RECORDED DATA:

------------------------------

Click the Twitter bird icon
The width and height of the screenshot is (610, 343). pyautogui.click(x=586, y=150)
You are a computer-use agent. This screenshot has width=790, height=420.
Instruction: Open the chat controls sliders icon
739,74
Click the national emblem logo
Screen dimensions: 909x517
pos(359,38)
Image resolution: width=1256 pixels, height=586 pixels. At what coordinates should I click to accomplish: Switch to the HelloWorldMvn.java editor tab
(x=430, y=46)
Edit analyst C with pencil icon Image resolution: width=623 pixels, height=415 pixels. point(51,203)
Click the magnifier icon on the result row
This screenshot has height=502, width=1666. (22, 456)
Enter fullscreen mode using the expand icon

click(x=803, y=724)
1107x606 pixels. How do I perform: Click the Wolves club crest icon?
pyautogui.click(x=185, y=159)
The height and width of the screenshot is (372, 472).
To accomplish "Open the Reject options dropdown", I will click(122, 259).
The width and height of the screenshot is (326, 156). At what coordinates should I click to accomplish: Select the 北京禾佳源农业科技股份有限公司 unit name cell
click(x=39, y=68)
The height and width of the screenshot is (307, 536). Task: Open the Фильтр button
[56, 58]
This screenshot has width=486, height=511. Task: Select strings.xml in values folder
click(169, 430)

------------------------------

EXERCISE: Copy out all of the lines above, replacing "Open" with "Launch" and keeping everything else the same.

WORKED SOLUTION:
Click the Twitter bird icon
The width and height of the screenshot is (610, 343). pyautogui.click(x=586, y=150)
You are a computer-use agent. This screenshot has width=790, height=420.
Instruction: Launch the chat controls sliders icon
739,74
Click the national emblem logo
Screen dimensions: 909x517
pos(359,38)
Image resolution: width=1256 pixels, height=586 pixels. At what coordinates should I click to accomplish: Switch to the HelloWorldMvn.java editor tab
(x=430, y=46)
Edit analyst C with pencil icon Image resolution: width=623 pixels, height=415 pixels. point(51,203)
Click the magnifier icon on the result row
This screenshot has height=502, width=1666. (22, 456)
Enter fullscreen mode using the expand icon

click(x=803, y=724)
1107x606 pixels. How do I perform: Click the Wolves club crest icon?
pyautogui.click(x=185, y=159)
The height and width of the screenshot is (372, 472).
To accomplish "Launch the Reject options dropdown", I will click(122, 259).
The width and height of the screenshot is (326, 156). At what coordinates should I click to accomplish: Select the 北京禾佳源农业科技股份有限公司 unit name cell
click(x=39, y=68)
The height and width of the screenshot is (307, 536). Task: Launch the Фильтр button
[56, 58]
This screenshot has width=486, height=511. Task: Select strings.xml in values folder
click(169, 430)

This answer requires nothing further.